Yes -- you can set up some old computer with Linux
by pcardout - 2/24/12 9:25 PM
In Reply to: How can I share data files with someone in a different location? by Lee Koo (ADMIN)
There is a ground-swell for Dropbox -- so that option is well covered. However, you also asked if you could repurpose a desktop as a server. The answer to that is easily! You could use almost any computer you have laying around. If you have any friends with any Linux savvy at all, have them set it up for you. If I were in your office and you handed me an extra computer that had Windows on it, I'd have the hard-drive wiped and the machine serving files within an hour (faster than you can install Windows off a CD). The Linux world is wonderful and is designed around networking.... and you don't need to buy "Linux Server" ... linux boxes are all servers if you want them to be. The only program you need to add to your standard linux distribution is called "openssh" or just "ssh". It is free of course and takes about 60 seconds to install. Once you had such a machine, you could use WinSCP or Filezilla or some other freeware program to move files back and forth between that server and your Windows computers. Windows does not mind connecting to a Linux box, whether in your office or on the other side of the world ... in fact, if you go in over a network it does not even know what is in the other end (that's just part of what's built into networking).

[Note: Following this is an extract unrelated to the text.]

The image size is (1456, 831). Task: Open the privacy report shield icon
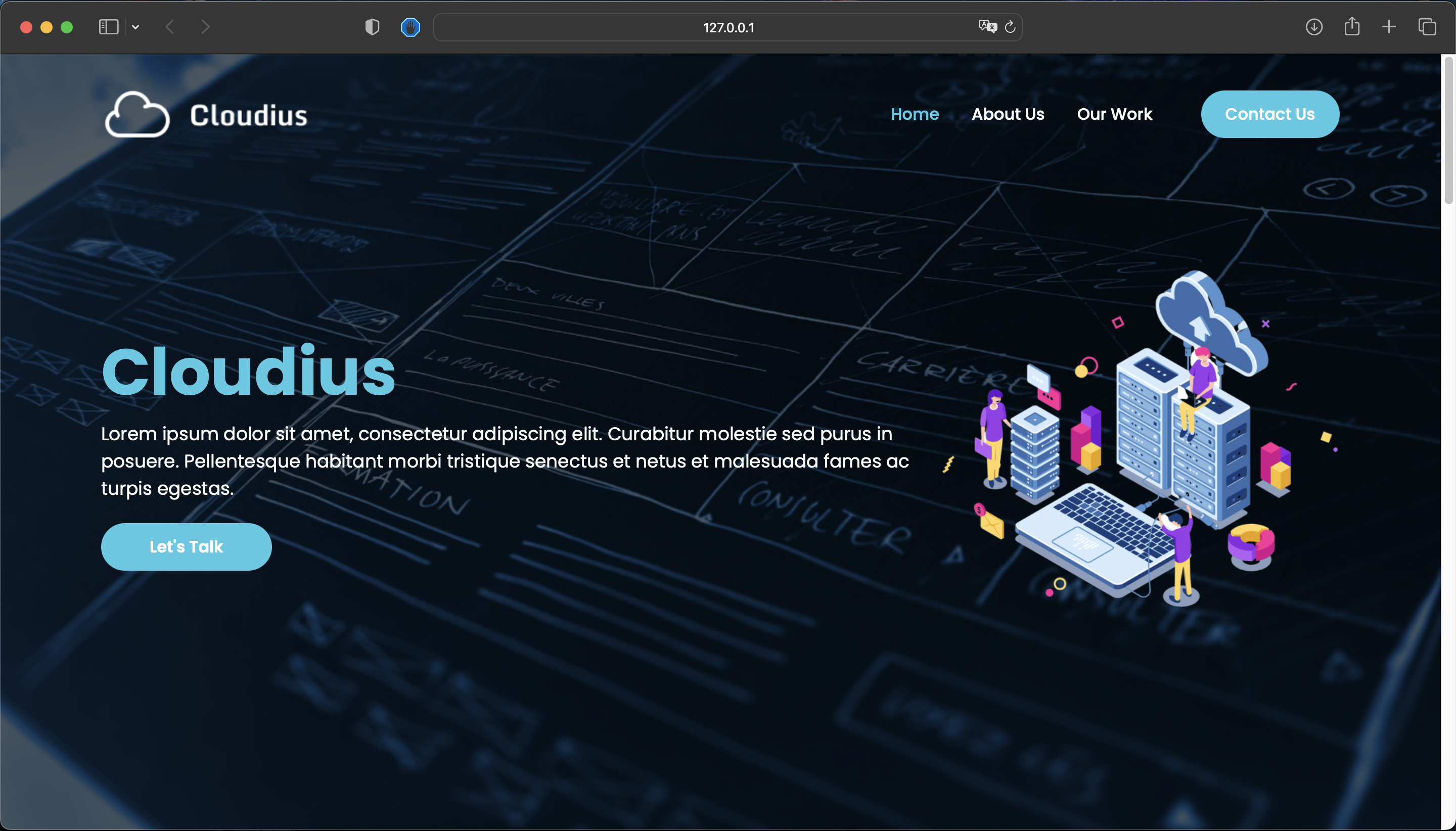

Unlike some of the other proposed solutions, this one is secure. Your fileserver would not be open to the world. You would be logging in to your own account and if your password is good no one else is going to get in. You could make your files read only (for your colleague) and read/write for yourself. So you get to change them, and your buddy can't. Of course he could keep a separate copy under his own account ... or you could set them up so either of you could modify them. I have been Windows-free in my business and personal life for six years, and I just keep getting more productive. This solution has a learning curve, but it pays dividends (if you are that kind of person). Alternately, hire a consultant ... like me. You could have a custom system that did just what you wanted in very
little time and is virtually maintenance free.
I read about Pogo-plug in Linux Journal. It is supposed to work very well and bypasses all that "learn some Linux" stuff I just mentioned. I would not be afraid of trying that. It's so inexpensive it would be hard to go wrong.
All this stuff you are reading about "the cloud" ... it's all just Linux doing what it does. You can either rent the service from someone else, or set it up yourself.